Only when you drink from the river of silence
shall you indeed sing.
And when you have reached the mountain top,
then you shall begin to climb.
And the earth shall claim your limbs.
Then shall you truly dance.

Download Poem

Please note the audio recording may not exactly match the text version as 'The Prophet' can be tailored/personalised

Personalised Poem

Would you like to customise this poem? You have the option to personalise it by accessing the provided link, which will direct you to Google Docs. From there, you can download the poem ‘Memories’ to your personal Google Docs account or Microsoft Word where you will be able to edit the poem however you want.

About the poem

This poem reflects on death and the meaning of life. It suggests that death is a natural part of life, and compares it to standing naked in the wind and melting into the sun. The poem then goes on to describe the process of letting go of life, of freeing the breath from its "restless tides," and of seeking God unencumbered.
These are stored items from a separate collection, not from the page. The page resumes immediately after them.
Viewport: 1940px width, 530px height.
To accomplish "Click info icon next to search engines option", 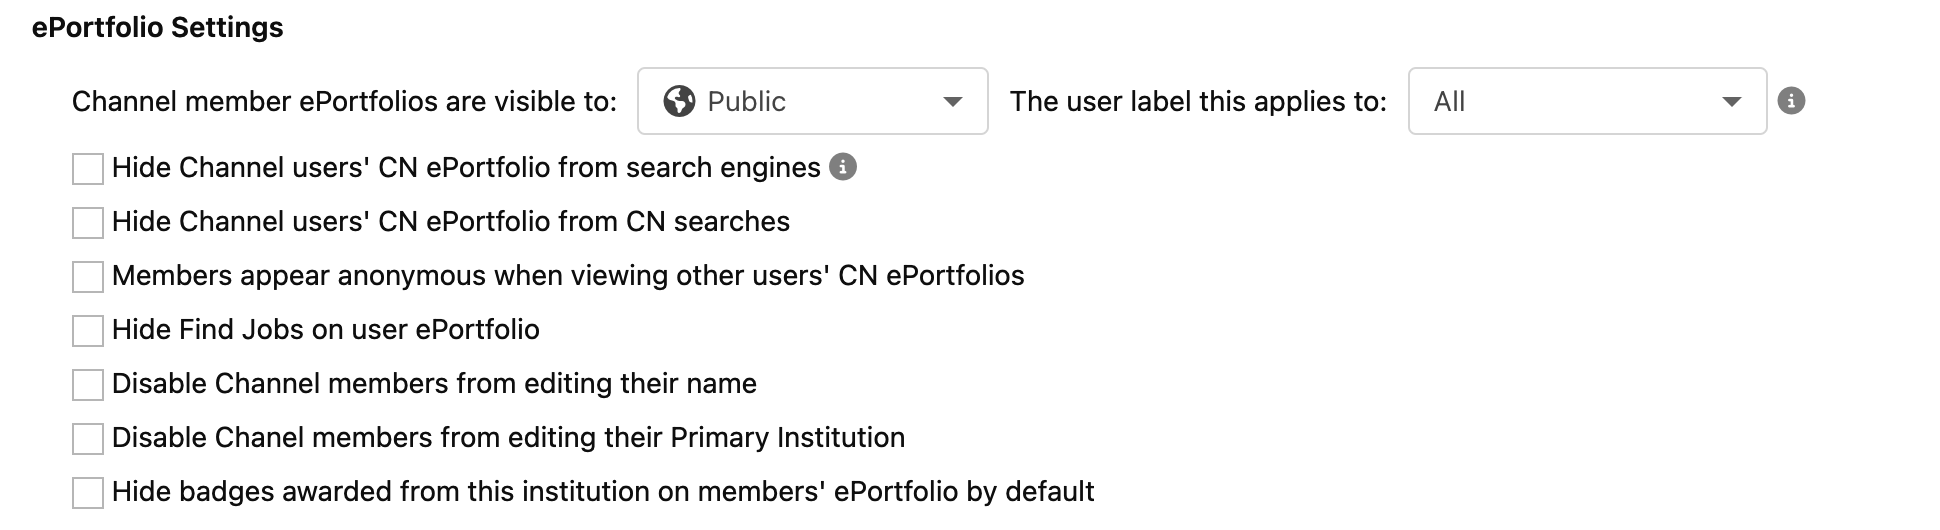I will coord(843,167).
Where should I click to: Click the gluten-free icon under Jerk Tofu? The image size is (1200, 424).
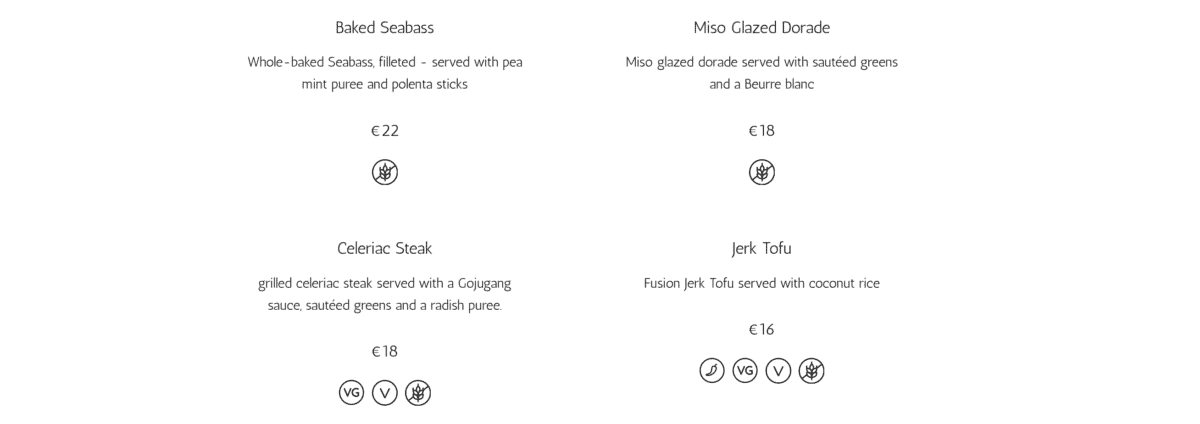coord(812,371)
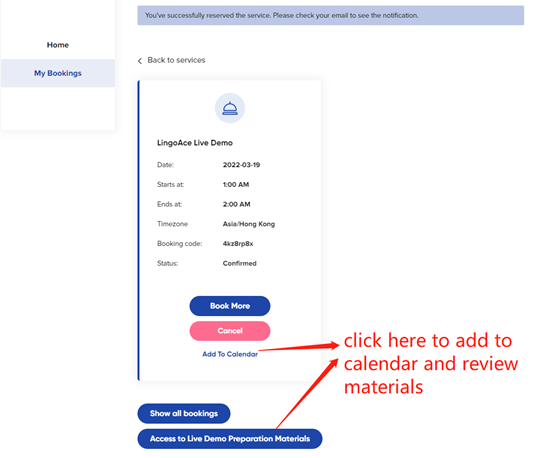Screen dimensions: 554x458
Task: Cancel the LingoAce Live Demo booking
Action: 230,331
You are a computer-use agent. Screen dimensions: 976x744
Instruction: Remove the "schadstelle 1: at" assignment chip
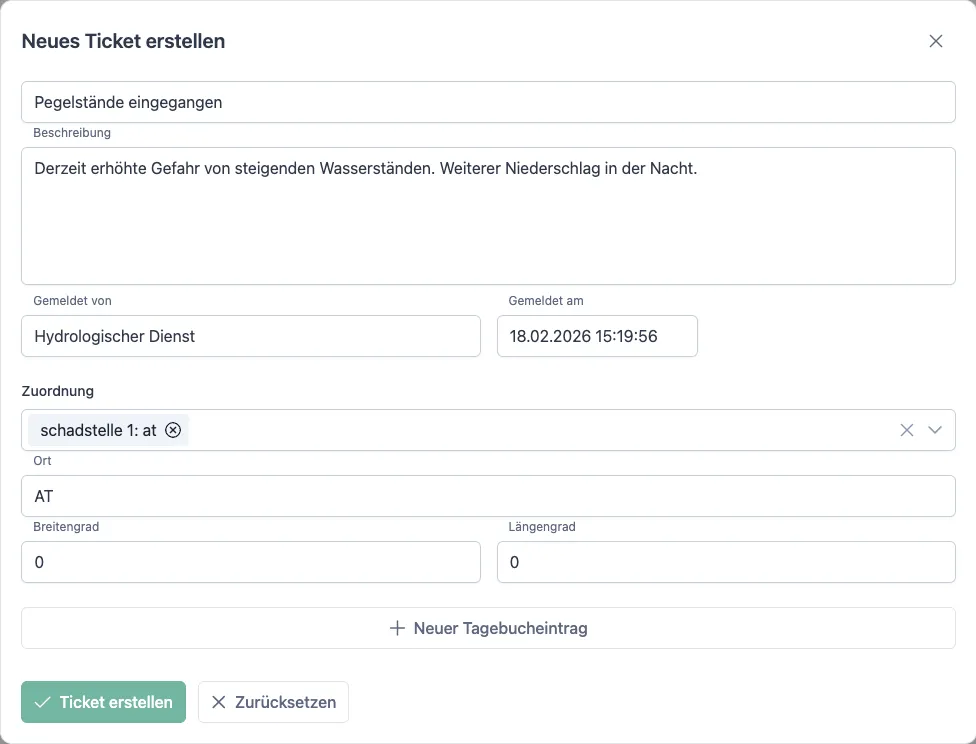tap(172, 430)
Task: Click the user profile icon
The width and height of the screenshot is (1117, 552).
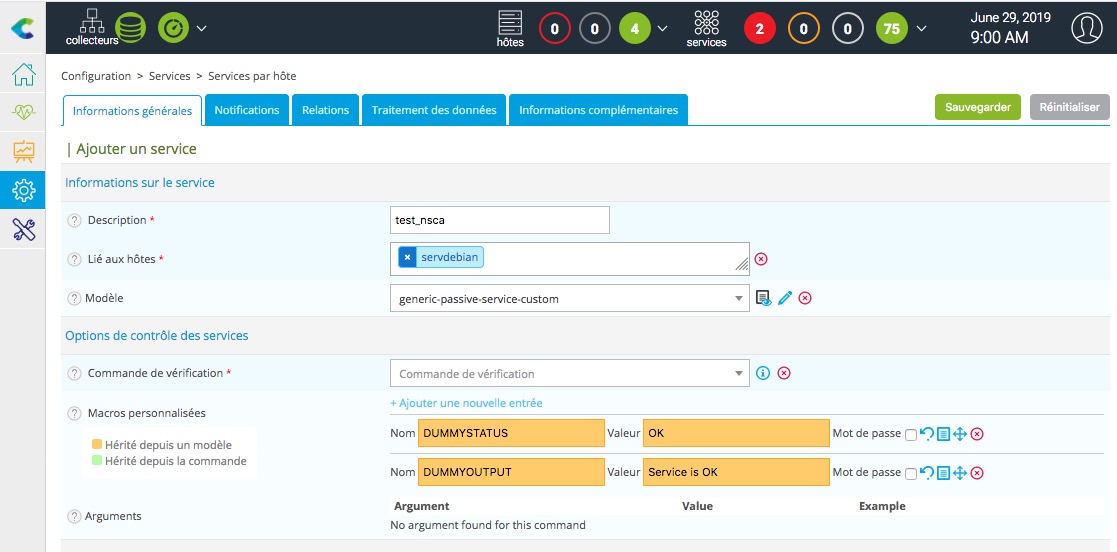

The last stanza of the poem suggests that only in the silence and stillness of death can one truly find their voice and sing, and that once one reaches the "mountain top," they will continue to climb. Finally, the poem suggests that even after death, the earth will claim our limbs, and we will continue to dance. Overall, the poem encourages us to embrace life fully, and to accept death as a natural part of that journey.

The Structure of Poem

The poem is structured in three short stanzas, with the first two asking rhetorical questions about death and dying. The third stanza provides an answer to these questions, suggesting that death is a natural process of returning to nature and the divine, and that in death we are able to achieve a higher state of being and freedom from earthly limitations. The poem uses vivid imagery, such as standing naked in the wind and melting into the sun, to convey the idea of release and transcendence.

Best Quote from The Prophet Poem

This is a quote from the poem The Prophet by Khalil Gibran
"For what is it to die? But to stand naked in the wind and to melt into the sun."
This quote from Kahlil Gibran's poem "The Prophet" offers a beautiful perspective on the concept of death. It suggests that dying is a natural process, like melting into the sun or standing naked in the wind. It reminds us that death is not something to be feared, but rather a part of the natural cycle of life.